I am looking at my present situation and wondering what I am supposed to be doing, how I got here, and what exactly is the plan moving forward. It now makes a little over two weeks that writing has been a struggle. I have been trying to work through waves of depression and its related physical issues (because having exhaustion on top of insomnia is absolutely fantastic, ya know.) but with limited success. I've hit a point that I just am spinning my wheels despite how much I want to do something more.
Beloved says the problem is my Bipolar acting up and the fact that this has always been a bad time of year for me. I feel like there's something more in the mix, because I don't think I was this off my feed until later in the season last year. It has me worried that I'm going to get a lot worse as time goes on. I'm quickly getting overwhelmed by the stuff I just need to do for the kids with school stuff. And that is making it harder for me to help them with school stuff.
I'll be perfectly honest, it is somewhat scary for me right now in dealing with all this. I know that these are very important years for their development and I want them to have all the opportunities to succeed that they can. I know they have difficulties of their own with the autism. I'm trying so hard to work with this thing and find how it could be an advantage, somehow. But I am having a lot of difficulty because it is so hard to communicate with them.
I feel like I'm failing them. I feel like my disability is getting in the way of being a good mother. And I am struggling with all of that past trauma that comes up this time of year. It is still pretty hard to get my head around the deaths of my paternal grandparents. I alternate between being angry and wanting to do everything to prove that i can. And being crushed, anxious, and just wanting to curl up in a ball somewhere and hide from the whole universe. It is exhausting to swing between those two states.

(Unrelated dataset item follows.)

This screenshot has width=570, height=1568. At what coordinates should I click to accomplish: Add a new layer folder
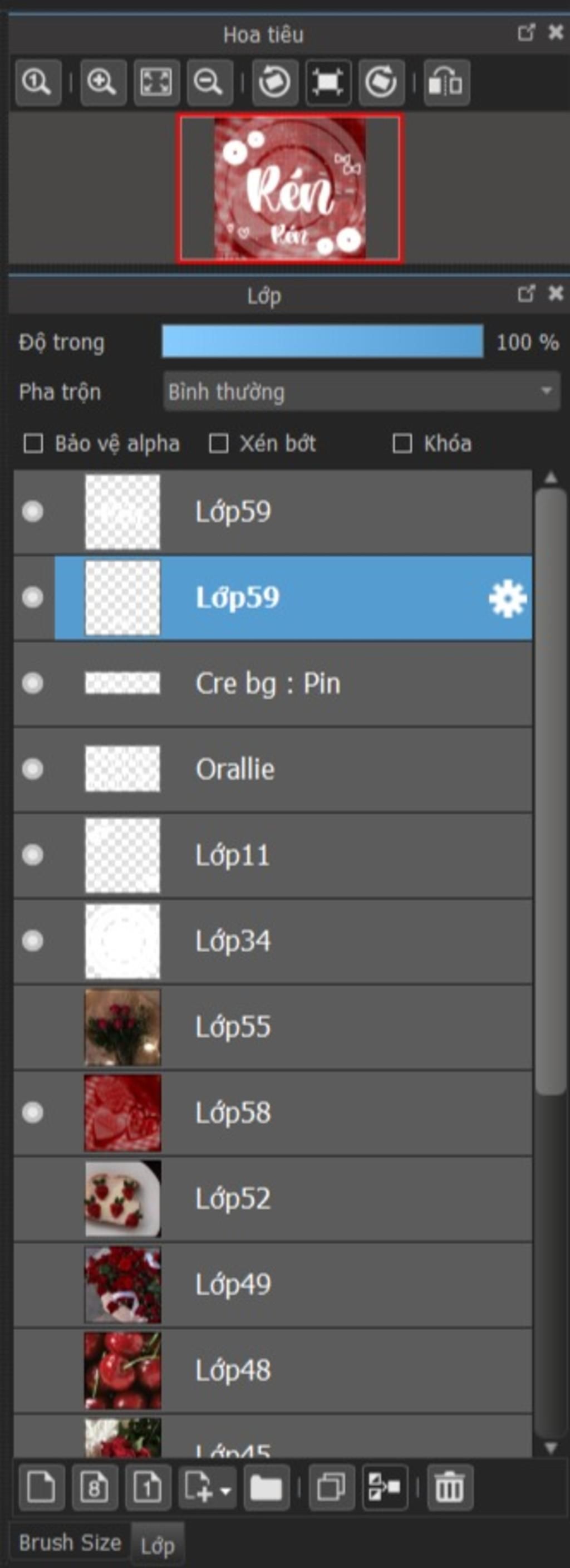click(266, 1488)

Please, help me figure out what I'm supposed to be doing with myself right now. It is pretty clear that my plans are not working. Help me figure out what I'm supposed to be doing to help my children. I know that there is something. I just can't figure it out. You're smarter than me. I know you'd have a perspective that I am missing on this puzzle. As I reach a point where things settle down, I will start writing those adult pieces you were talking about. I just can't manage to get myself organized enough to do it. But if you help me get this stuff sorted out, I can get back to doing that for you.